For the word "checkbox", find each line in the entries where it occurs and copy that line.

START Records for the exercise

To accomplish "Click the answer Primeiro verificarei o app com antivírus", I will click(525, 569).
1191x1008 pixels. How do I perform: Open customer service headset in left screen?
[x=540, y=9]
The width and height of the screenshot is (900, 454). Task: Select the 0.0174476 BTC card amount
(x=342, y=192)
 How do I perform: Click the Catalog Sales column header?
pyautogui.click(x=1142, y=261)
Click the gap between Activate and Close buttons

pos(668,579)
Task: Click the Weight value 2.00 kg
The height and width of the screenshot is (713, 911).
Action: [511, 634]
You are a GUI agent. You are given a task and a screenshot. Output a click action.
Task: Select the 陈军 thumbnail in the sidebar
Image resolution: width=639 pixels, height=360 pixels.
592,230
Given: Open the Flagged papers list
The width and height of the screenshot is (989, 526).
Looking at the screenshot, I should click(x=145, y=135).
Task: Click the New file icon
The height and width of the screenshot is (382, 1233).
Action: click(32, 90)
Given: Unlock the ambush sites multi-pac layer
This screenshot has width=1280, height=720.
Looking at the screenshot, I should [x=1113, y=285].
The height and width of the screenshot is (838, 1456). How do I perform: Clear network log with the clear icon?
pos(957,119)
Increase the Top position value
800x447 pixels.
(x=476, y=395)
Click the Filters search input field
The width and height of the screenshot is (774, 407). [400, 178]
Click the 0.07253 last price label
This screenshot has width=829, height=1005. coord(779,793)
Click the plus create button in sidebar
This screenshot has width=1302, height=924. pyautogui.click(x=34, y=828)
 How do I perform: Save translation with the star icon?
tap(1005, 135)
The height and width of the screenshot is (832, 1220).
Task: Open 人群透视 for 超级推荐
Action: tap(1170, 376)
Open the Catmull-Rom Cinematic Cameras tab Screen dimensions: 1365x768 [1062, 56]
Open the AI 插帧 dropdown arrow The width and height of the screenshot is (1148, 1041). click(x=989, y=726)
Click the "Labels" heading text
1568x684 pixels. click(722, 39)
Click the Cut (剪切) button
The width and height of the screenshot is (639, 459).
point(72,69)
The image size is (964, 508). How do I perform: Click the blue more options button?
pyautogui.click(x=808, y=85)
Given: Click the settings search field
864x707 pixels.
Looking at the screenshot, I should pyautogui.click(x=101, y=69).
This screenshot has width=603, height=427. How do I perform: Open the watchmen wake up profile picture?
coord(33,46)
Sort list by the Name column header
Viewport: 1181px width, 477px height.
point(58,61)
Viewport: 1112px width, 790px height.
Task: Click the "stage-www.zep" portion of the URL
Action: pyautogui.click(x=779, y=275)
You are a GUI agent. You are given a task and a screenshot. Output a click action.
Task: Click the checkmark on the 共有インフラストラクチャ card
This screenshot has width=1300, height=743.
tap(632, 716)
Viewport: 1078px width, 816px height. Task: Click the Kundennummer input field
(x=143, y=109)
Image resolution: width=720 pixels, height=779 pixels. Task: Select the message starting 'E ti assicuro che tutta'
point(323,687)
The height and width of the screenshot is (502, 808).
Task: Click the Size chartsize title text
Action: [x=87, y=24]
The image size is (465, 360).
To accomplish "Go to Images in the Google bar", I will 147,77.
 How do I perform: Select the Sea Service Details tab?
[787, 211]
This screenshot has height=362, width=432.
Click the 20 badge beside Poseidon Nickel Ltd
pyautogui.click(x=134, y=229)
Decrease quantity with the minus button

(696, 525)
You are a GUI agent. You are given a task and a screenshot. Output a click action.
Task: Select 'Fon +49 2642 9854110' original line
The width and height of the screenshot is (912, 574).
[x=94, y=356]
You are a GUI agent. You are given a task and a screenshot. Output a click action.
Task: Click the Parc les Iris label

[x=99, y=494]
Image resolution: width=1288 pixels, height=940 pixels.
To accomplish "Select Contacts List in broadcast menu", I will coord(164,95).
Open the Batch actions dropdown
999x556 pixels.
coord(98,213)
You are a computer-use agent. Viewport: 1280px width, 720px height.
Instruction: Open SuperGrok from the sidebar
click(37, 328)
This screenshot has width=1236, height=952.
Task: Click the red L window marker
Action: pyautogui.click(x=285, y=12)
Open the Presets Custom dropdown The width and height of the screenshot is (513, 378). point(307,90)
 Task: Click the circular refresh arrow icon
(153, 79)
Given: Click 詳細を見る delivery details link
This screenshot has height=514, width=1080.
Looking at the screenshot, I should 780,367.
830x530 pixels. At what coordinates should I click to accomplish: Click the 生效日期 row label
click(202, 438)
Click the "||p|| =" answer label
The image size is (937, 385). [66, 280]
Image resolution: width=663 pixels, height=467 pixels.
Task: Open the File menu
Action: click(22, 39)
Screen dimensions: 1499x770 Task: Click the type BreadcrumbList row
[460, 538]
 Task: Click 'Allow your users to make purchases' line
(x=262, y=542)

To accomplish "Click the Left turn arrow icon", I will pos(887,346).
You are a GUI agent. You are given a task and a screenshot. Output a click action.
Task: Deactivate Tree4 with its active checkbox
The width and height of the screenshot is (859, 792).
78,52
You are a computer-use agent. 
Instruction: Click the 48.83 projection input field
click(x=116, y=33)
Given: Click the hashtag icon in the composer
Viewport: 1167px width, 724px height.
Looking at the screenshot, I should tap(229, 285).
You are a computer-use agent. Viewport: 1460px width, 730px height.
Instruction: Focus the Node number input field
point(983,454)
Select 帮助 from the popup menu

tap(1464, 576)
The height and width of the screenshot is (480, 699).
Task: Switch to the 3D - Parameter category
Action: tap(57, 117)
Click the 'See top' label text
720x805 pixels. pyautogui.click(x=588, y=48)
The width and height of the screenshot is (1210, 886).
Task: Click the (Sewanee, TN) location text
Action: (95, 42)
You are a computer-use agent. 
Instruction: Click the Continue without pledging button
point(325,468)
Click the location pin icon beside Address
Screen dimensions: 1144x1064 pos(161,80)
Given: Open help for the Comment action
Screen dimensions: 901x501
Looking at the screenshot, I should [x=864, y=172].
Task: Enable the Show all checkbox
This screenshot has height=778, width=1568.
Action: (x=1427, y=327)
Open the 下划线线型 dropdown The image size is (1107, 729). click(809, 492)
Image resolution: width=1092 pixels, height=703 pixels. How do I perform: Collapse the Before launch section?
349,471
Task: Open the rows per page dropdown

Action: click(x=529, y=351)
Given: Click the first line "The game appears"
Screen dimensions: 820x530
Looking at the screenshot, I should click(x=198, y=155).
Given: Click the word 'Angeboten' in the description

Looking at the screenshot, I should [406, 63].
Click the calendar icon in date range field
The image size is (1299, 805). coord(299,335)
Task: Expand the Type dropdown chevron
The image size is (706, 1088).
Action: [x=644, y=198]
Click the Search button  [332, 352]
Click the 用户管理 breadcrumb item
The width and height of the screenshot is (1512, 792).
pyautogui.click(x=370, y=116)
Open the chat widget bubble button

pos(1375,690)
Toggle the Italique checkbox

END Records for the exercise

Answer to this exercise:
Task: Deactivate Tree4 with its active checkbox
Task: Enable the Show all checkbox
Toggle the Italique checkbox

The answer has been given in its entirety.